Sunday, November 1, 2015

Important disc from the Nielsen Project

From October 29, 2014:


This new DaCapo CD with the New York Philharmonic Orchestra conducted by Alan Gilbert includes fresh live recordings of two of the greatest 20th Century Symphonies, the first and fourth by Carl Nielsen. These are strongly felt performances; Gilbert calls this "full-blooded, passionate, dramatic and ultimately human music." An early review of the First Symphony, also quoted in the liner notes, called Nielsen "ruthless but innocent - like a child playing with dynamite." Gilbert shows the Bart Simpson side of this astonishing work, downplaying its 19th Century Romantic roots in favour of something sharper, ruder, more modern. The challenge for today's musicians is to present revolutionary music of a century (Nielsen or Stravinsky) or two or three centuries ago (Beethoven or Monteverdi) and make it sound as freshly radical today. This means turning up the volume or sharpening the focus, and Gilbert and his excellent players do both here, to great effect.

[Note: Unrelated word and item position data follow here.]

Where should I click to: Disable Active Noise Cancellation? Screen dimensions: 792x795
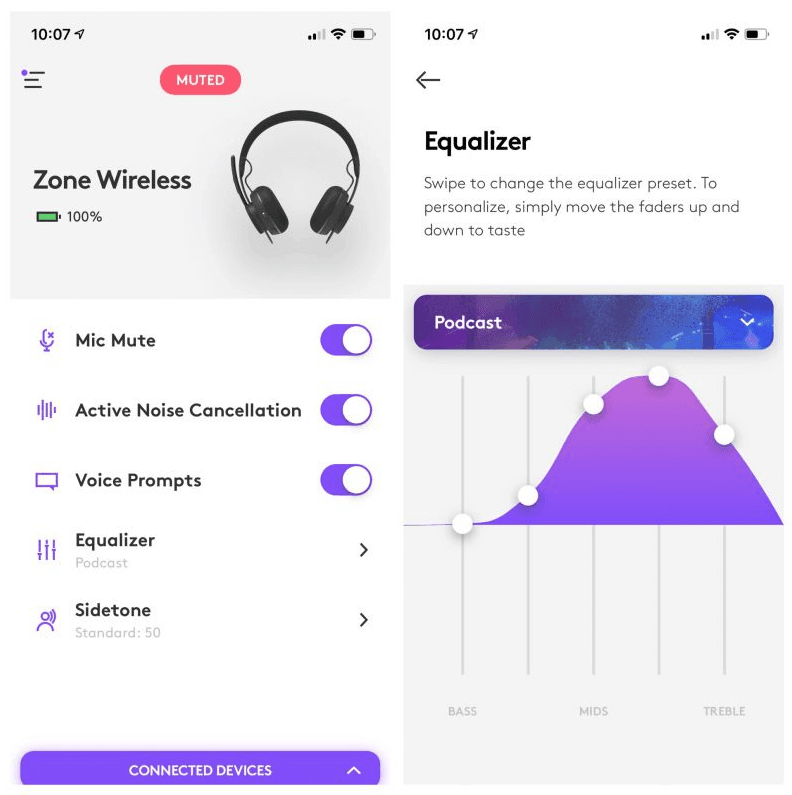346,410
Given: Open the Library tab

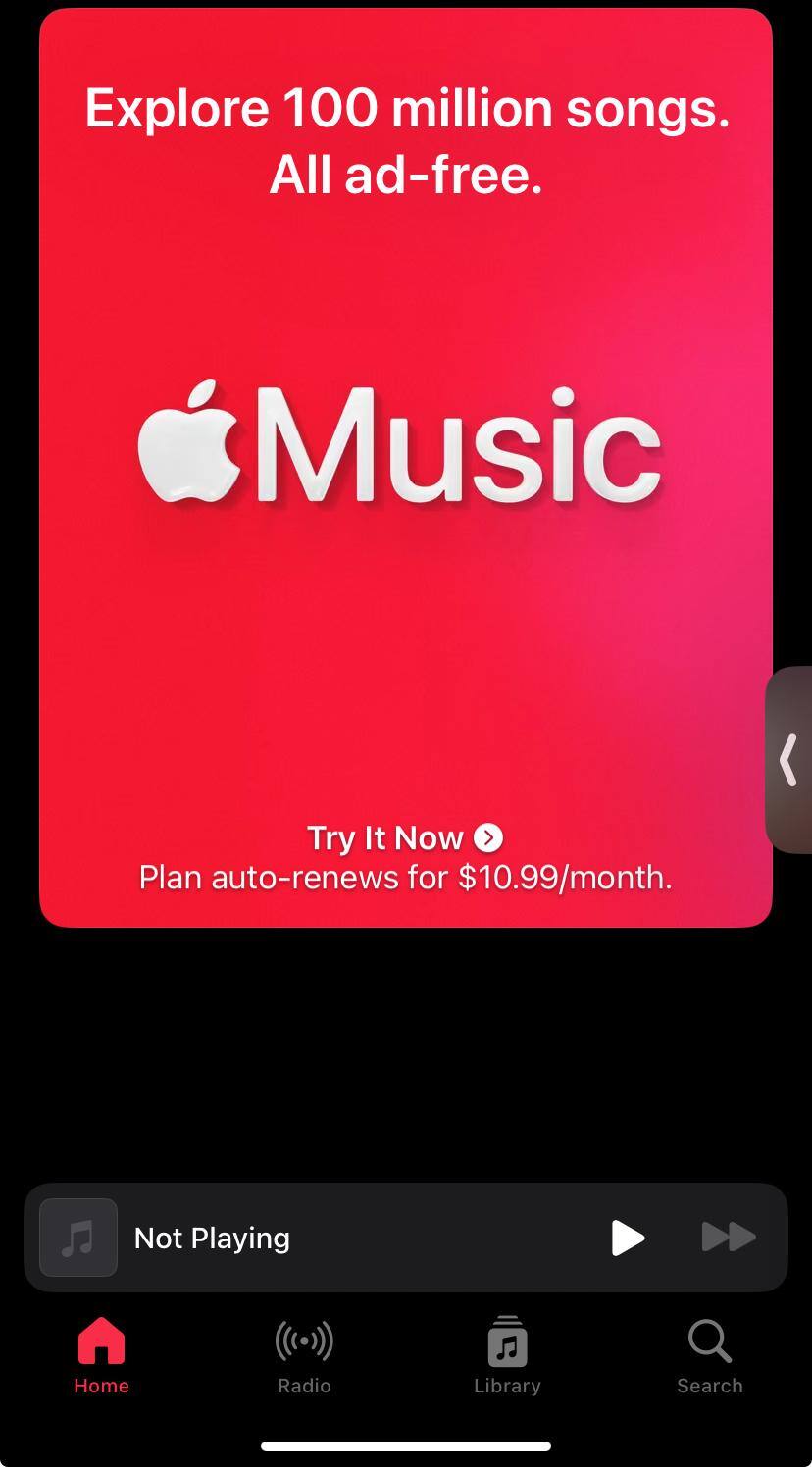Looking at the screenshot, I should click(507, 1356).
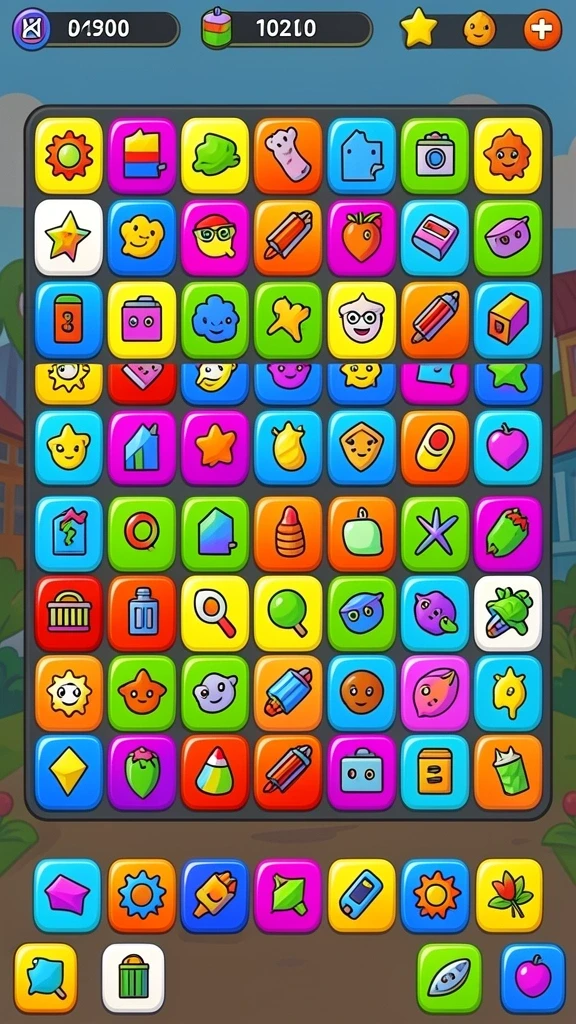
Task: Select the white tile with rainbow star
Action: [69, 238]
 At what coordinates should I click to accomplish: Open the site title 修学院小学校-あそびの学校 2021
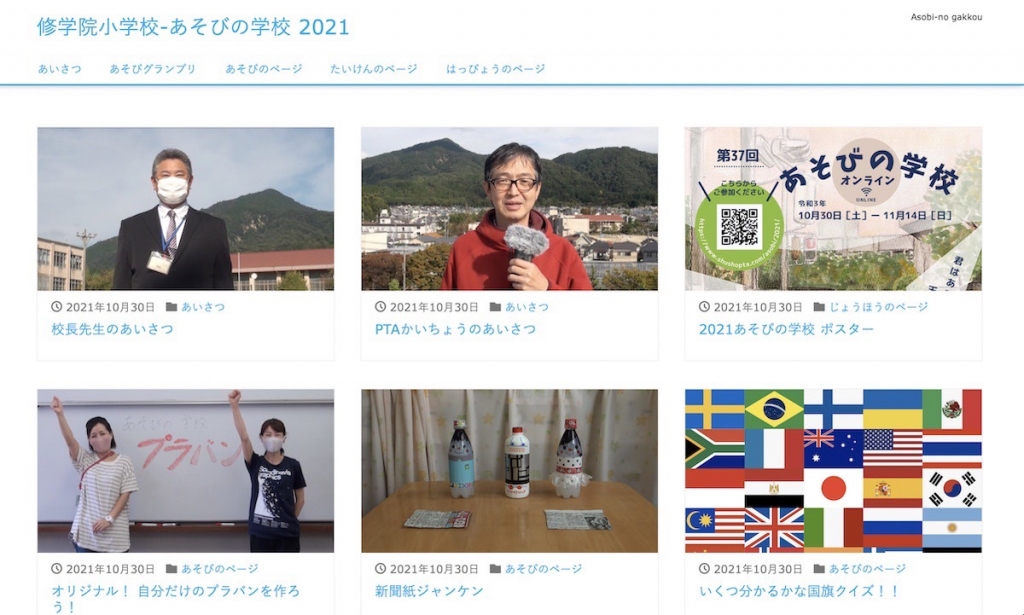pos(193,27)
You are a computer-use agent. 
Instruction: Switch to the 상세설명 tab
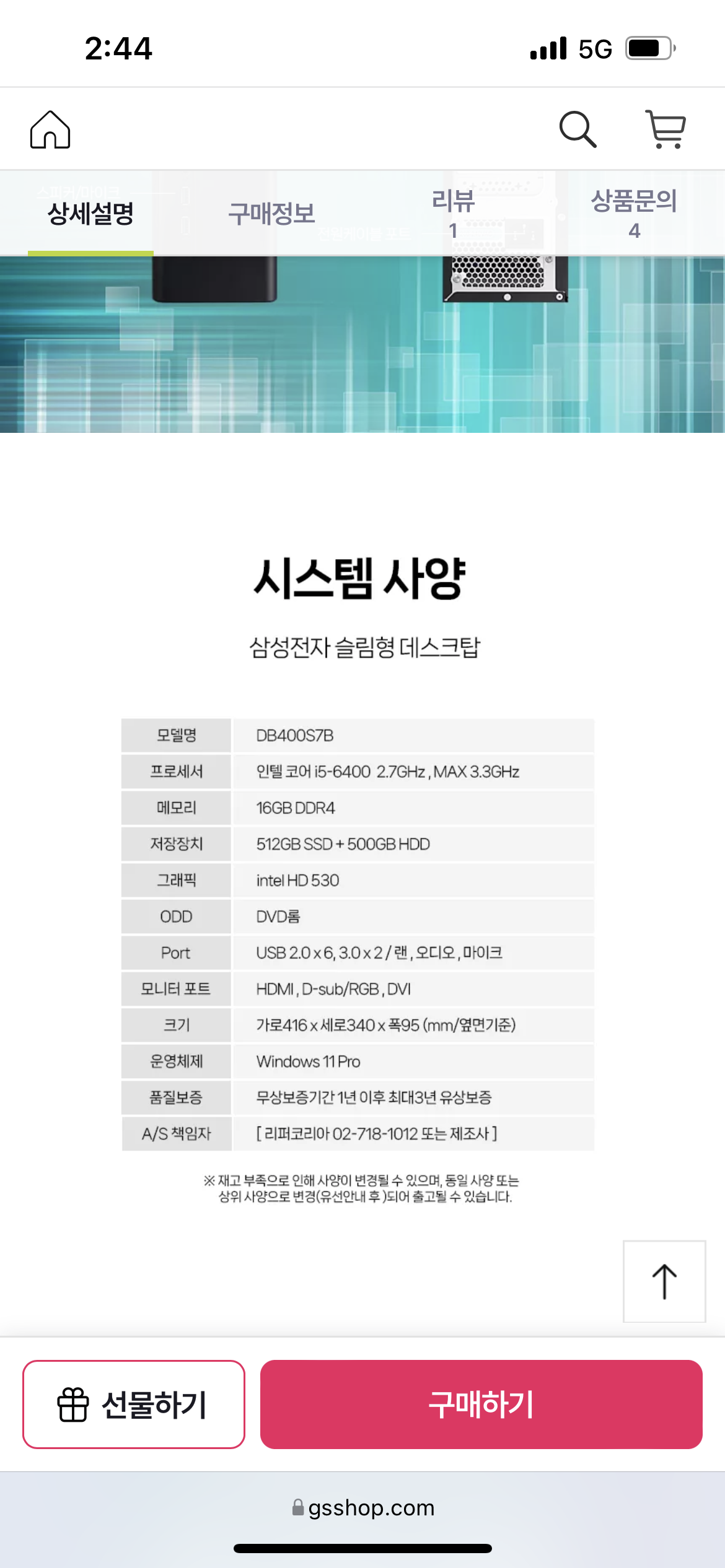[90, 214]
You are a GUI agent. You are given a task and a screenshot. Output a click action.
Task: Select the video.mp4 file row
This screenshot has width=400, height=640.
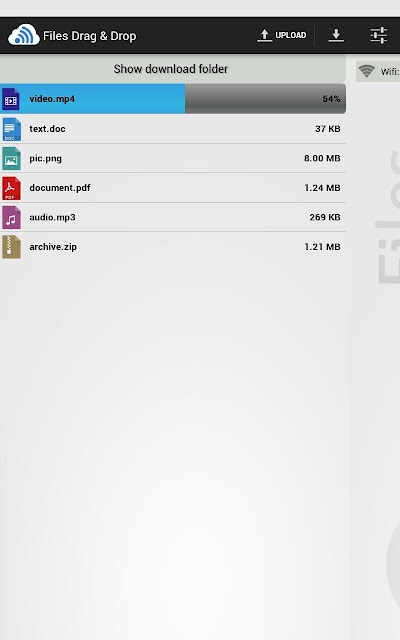(173, 99)
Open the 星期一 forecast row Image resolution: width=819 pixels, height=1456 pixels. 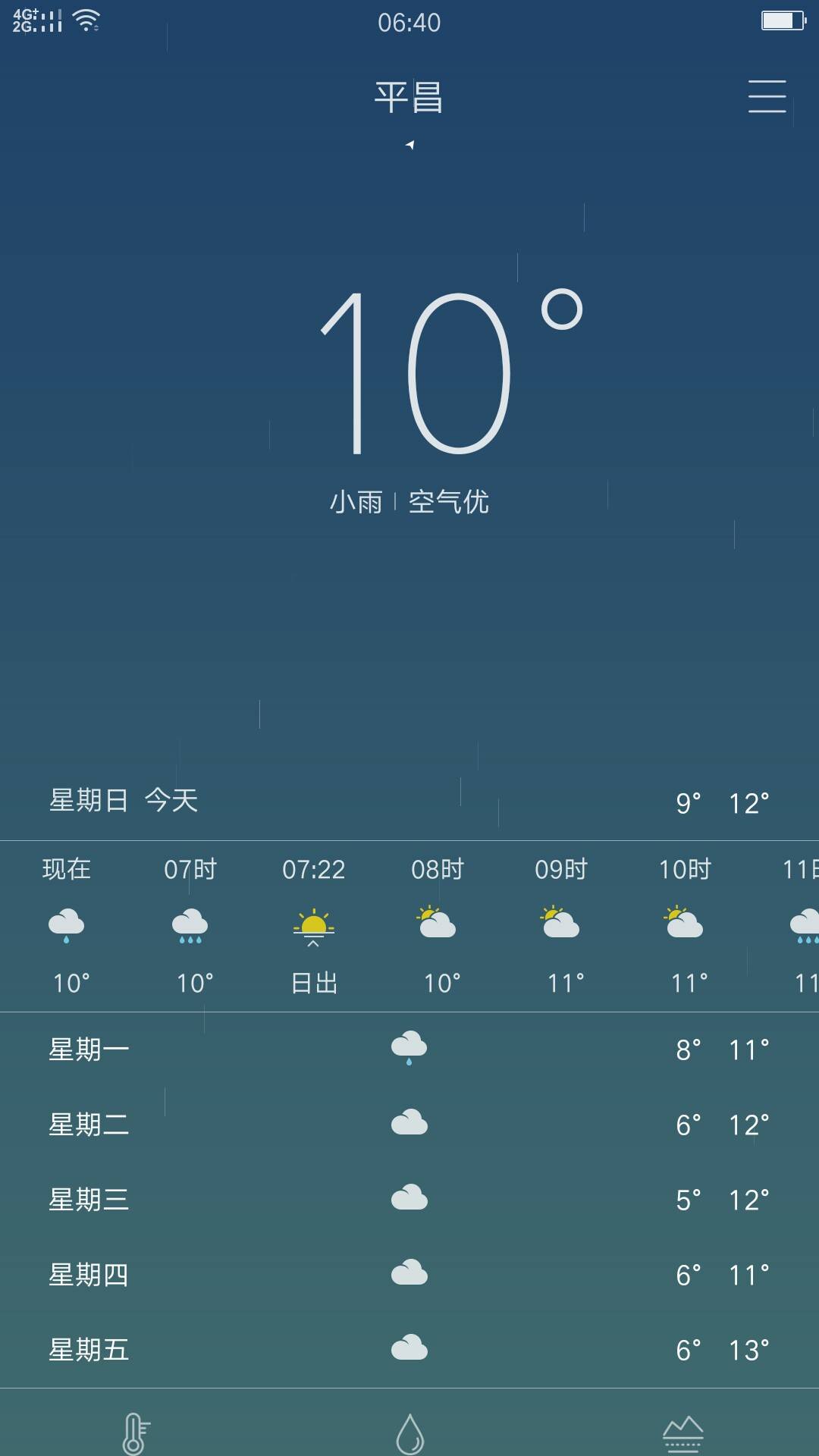(x=410, y=1050)
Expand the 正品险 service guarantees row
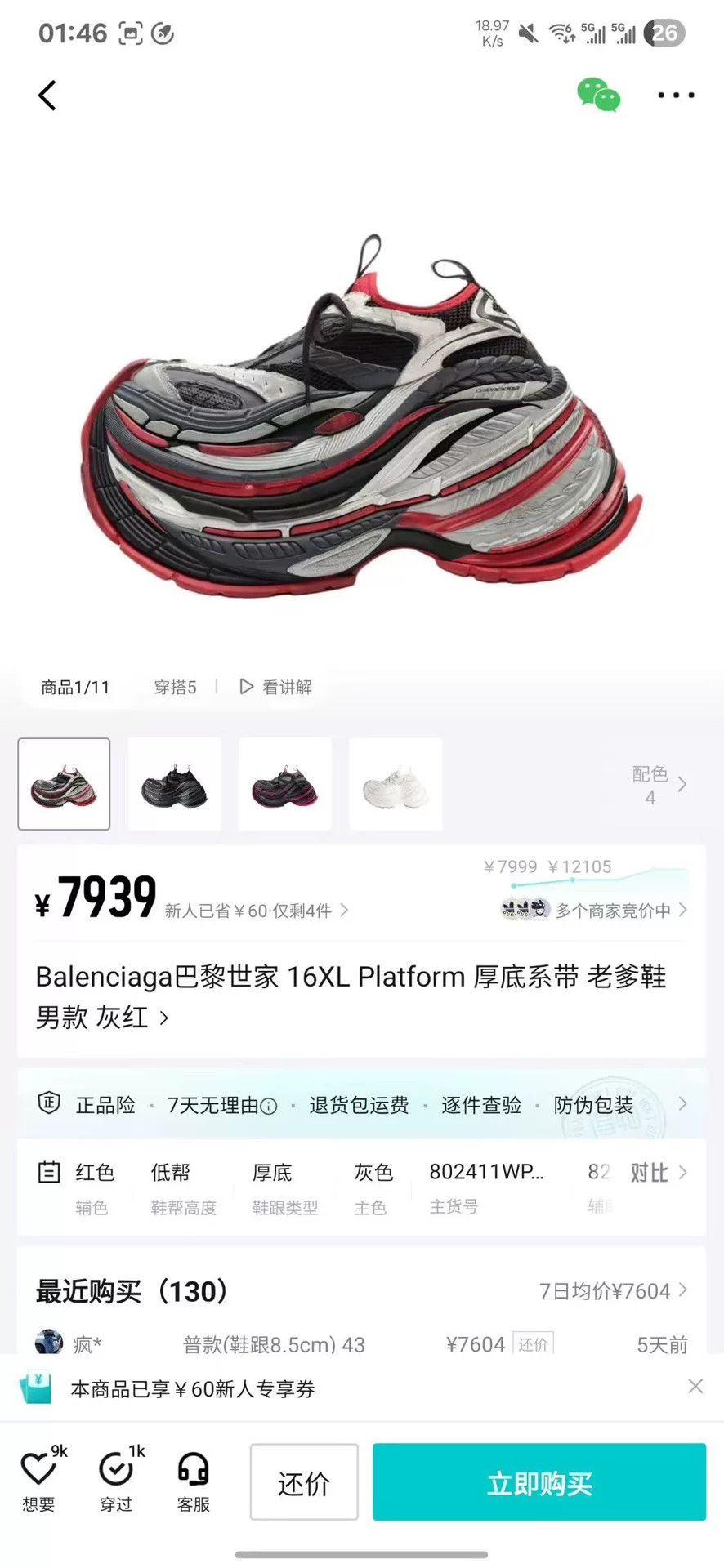This screenshot has height=1568, width=724. click(362, 1105)
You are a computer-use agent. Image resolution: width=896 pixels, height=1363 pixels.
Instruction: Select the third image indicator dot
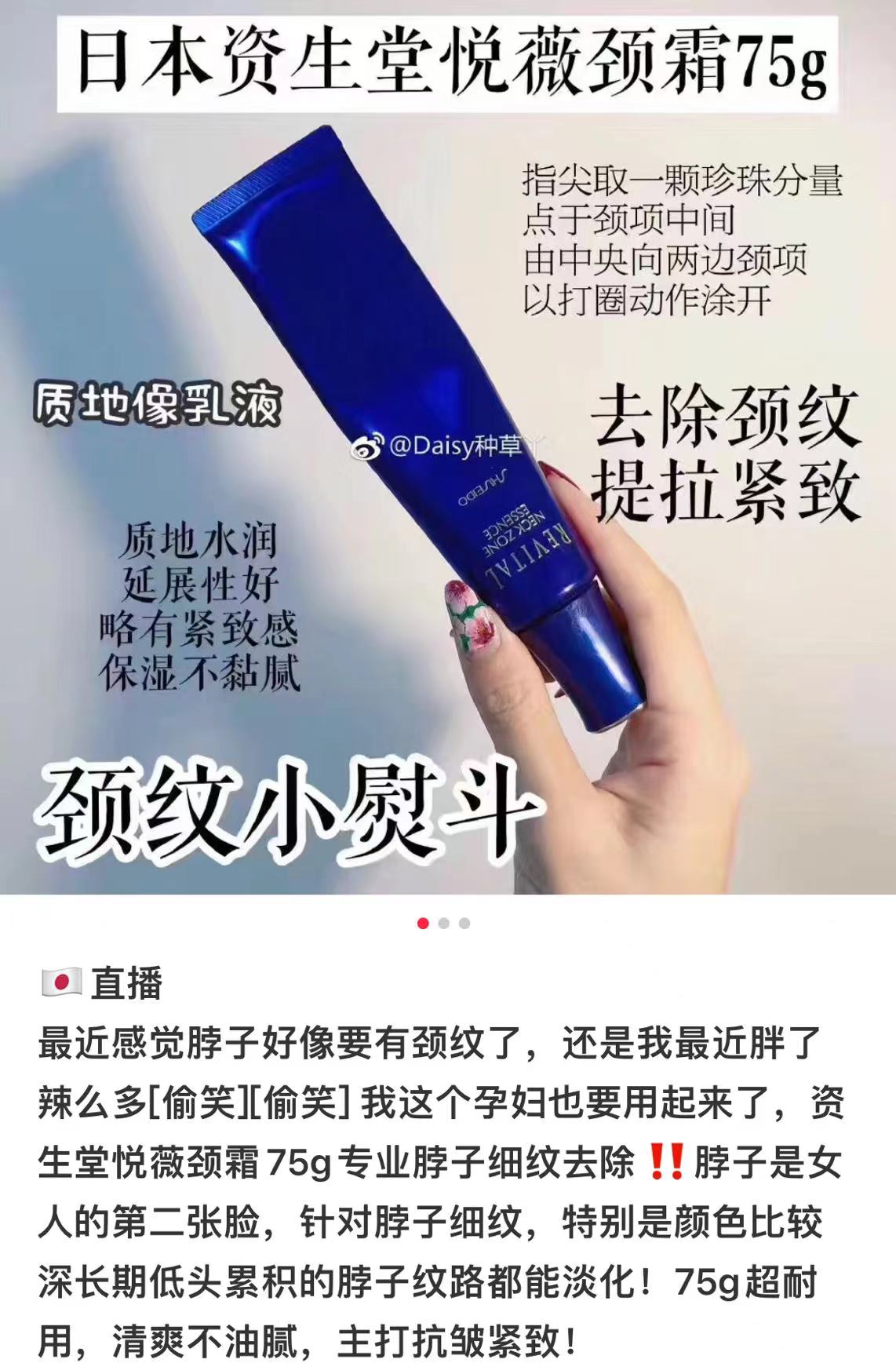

I don't mean to slight the Fourth Symphony. This great work, written during the slaughter of World War I, represents the mature composer's deepest thoughts on life as well as music. Its exalted programme - it's called `The Inextinguishable" - might have condemned a lesser composer's music to bathetic gestures and cliche, but Nielsen's default mode is liveliness. His music always has a strong pulse, and this work has such a vital forward thrust that even the grief Nielsen expresses over the violence overtaking the world has its own dramatic interest. Gilbert and the orchestra are again admirably direct and dramatic, and are aided by a clear and lifelike recording.

This is more than a great Nielsen recording, though great Nielsen recordings are hardly thick on the ground. It is part of the vitally important Nielsen Project (nyphil.org/nielsenproject) which will present concerts and recordings of the six symphonies and three concertos from 2012 to 2015. Alan Gilbert deserves a great deal of credit for his vision in bringing this music to a wider audience and raising Nielsen's reputation closer to what he deserves: amongst the three or four greatest composers of the 20th Century.